▸ OBJECTIVE:
Format the entries from the line with "Given: Tap the" to the line with "Looking at the screenshot, I should click(x=215, y=677)." as a two-column CSV with the columns text and answer. Use one row per entry, put each value in a single quoted field with line breaks replaced by spaces, and leave the pictures out.

▸ PROVIDED INFORMATION:
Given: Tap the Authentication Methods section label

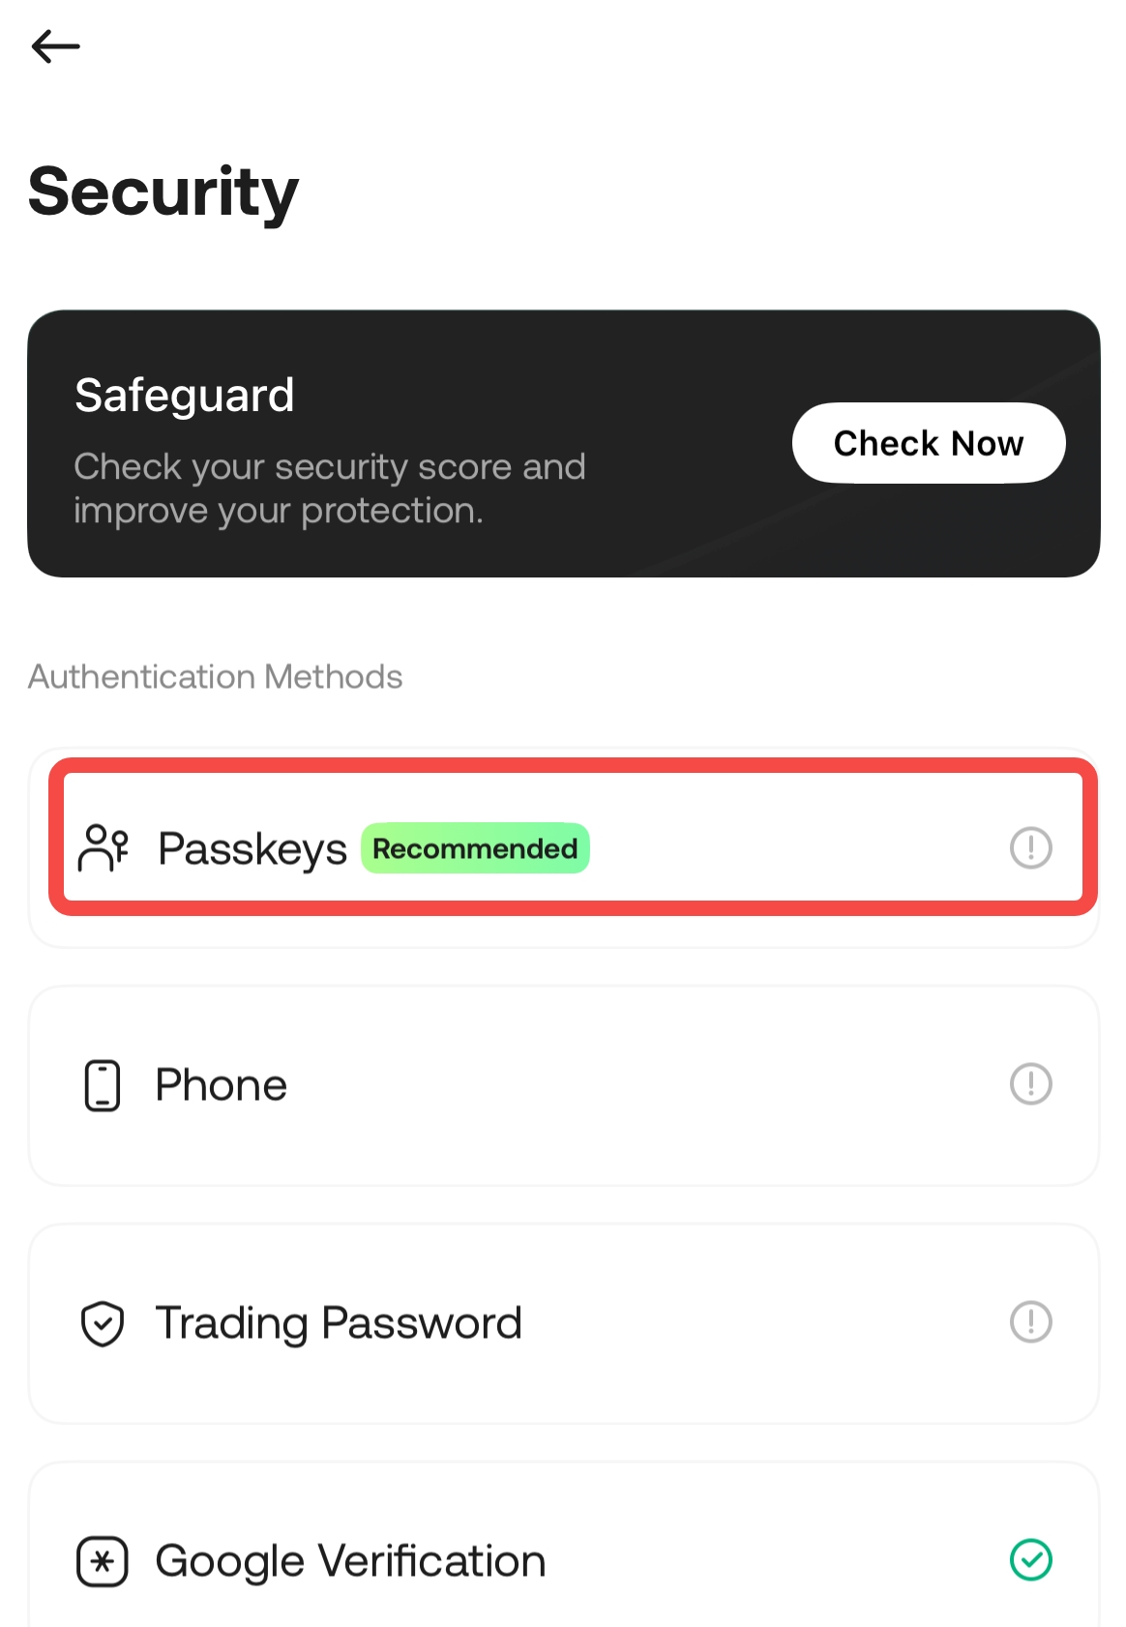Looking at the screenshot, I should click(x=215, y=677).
* * *
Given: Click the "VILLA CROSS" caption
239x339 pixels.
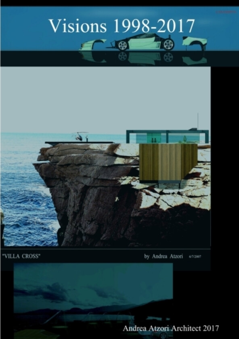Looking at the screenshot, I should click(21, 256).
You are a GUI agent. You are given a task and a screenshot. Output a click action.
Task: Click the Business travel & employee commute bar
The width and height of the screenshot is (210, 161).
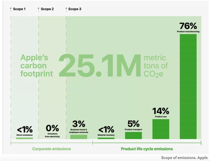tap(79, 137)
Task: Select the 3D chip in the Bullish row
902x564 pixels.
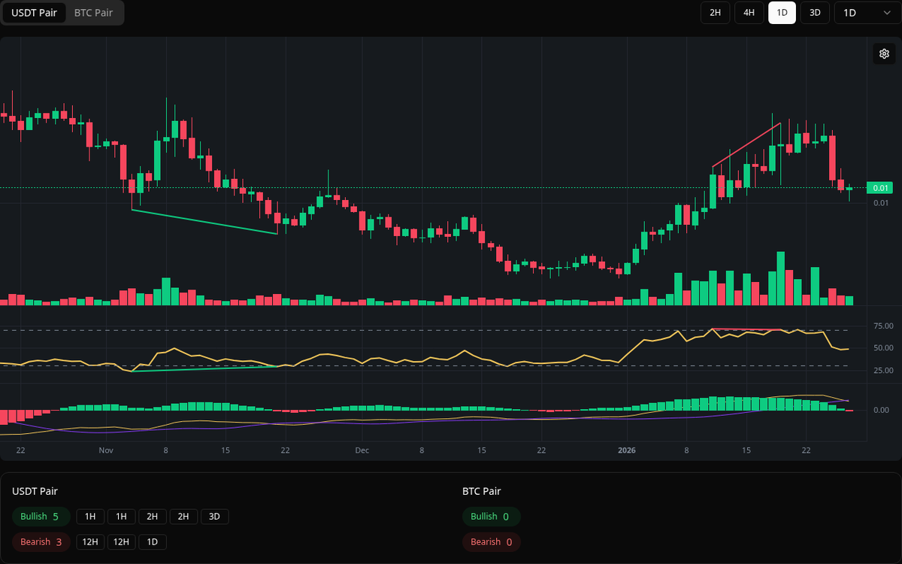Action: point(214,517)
---
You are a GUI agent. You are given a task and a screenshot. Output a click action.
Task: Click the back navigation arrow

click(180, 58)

▸ RESPONSE:
text,answer
"Given: Tap the Authentication Methods section label","Looking at the screenshot, I should click(x=215, y=677)."